* Prompt *
Could you update the entries below so that every "dropdown" becomes "menu", with nothing else altered?

Entries for locating words and elements
>>>

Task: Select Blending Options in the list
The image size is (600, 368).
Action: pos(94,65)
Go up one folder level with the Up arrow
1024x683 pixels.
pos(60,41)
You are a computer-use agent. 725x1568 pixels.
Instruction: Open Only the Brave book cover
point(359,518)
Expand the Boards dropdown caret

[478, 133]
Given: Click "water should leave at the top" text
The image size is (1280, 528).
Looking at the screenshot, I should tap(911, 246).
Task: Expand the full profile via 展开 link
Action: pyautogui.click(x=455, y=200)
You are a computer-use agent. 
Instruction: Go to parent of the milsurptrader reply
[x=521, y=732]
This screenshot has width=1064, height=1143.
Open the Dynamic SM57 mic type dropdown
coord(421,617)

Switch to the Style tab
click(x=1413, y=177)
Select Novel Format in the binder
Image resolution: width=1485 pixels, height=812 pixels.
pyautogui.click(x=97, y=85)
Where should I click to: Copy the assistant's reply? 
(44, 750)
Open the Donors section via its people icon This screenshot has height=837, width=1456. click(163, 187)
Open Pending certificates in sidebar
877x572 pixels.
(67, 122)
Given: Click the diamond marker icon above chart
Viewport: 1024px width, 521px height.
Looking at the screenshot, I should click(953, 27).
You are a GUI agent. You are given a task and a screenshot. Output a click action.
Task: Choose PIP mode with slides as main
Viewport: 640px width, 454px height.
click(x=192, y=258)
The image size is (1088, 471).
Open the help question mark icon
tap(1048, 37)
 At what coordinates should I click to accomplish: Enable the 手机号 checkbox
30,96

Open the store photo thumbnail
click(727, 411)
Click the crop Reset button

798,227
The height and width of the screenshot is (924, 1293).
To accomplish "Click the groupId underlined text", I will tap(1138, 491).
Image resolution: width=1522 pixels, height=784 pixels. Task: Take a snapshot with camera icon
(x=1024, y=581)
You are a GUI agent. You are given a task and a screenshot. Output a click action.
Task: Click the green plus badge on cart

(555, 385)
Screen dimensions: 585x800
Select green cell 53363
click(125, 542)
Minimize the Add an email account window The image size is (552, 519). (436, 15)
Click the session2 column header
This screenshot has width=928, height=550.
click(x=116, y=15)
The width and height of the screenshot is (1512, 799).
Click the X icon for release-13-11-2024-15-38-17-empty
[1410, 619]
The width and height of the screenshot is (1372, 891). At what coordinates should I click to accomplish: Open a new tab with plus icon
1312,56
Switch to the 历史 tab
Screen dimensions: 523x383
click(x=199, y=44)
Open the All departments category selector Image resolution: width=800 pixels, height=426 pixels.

<<<

* Response *
Task: Select Blending Options in the list
The image size is (600, 368).
Action: pos(94,65)
Go up one folder level with the Up arrow
1024x683 pixels.
pos(60,41)
You are a computer-use agent. 725x1568 pixels.
Instruction: Open Only the Brave book cover
point(359,518)
Expand the Boards menu caret

[478, 133]
Given: Click "water should leave at the top" text
The image size is (1280, 528).
Looking at the screenshot, I should tap(911, 246).
Task: Expand the full profile via 展开 link
Action: pyautogui.click(x=455, y=200)
You are a computer-use agent. 
Instruction: Go to parent of the milsurptrader reply
[x=521, y=732]
This screenshot has width=1064, height=1143.
Open the Dynamic SM57 mic type menu
coord(421,617)

Switch to the Style tab
click(x=1413, y=177)
Select Novel Format in the binder
Image resolution: width=1485 pixels, height=812 pixels.
pyautogui.click(x=97, y=85)
Where should I click to: Copy the assistant's reply? 
(44, 750)
Open the Donors section via its people icon This screenshot has height=837, width=1456. click(163, 187)
Open Pending certificates in sidebar
877x572 pixels.
(67, 122)
Given: Click the diamond marker icon above chart
Viewport: 1024px width, 521px height.
Looking at the screenshot, I should click(953, 27).
You are a GUI agent. You are given a task and a screenshot. Output a click action.
Task: Choose PIP mode with slides as main
Viewport: 640px width, 454px height.
click(x=192, y=258)
The image size is (1088, 471).
Open the help question mark icon
tap(1048, 37)
 At what coordinates should I click to accomplish: Enable the 手机号 checkbox
30,96

Open the store photo thumbnail
click(727, 411)
Click the crop Reset button

798,227
The height and width of the screenshot is (924, 1293).
To accomplish "Click the groupId underlined text", I will tap(1138, 491).
Image resolution: width=1522 pixels, height=784 pixels. Task: Take a snapshot with camera icon
(x=1024, y=581)
You are a GUI agent. You are given a task and a screenshot. Output a click action.
Task: Click the green plus badge on cart

(555, 385)
Screen dimensions: 585x800
Select green cell 53363
click(125, 542)
Minimize the Add an email account window The image size is (552, 519). (436, 15)
Click the session2 column header
This screenshot has width=928, height=550.
click(x=116, y=15)
The width and height of the screenshot is (1512, 799).
Click the X icon for release-13-11-2024-15-38-17-empty
[1410, 619]
The width and height of the screenshot is (1372, 891). At what coordinates should I click to accomplish: Open a new tab with plus icon
1312,56
Switch to the 历史 tab
Screen dimensions: 523x383
click(x=199, y=44)
Open the All departments category selector Image resolution: width=800 pixels, height=426 pixels.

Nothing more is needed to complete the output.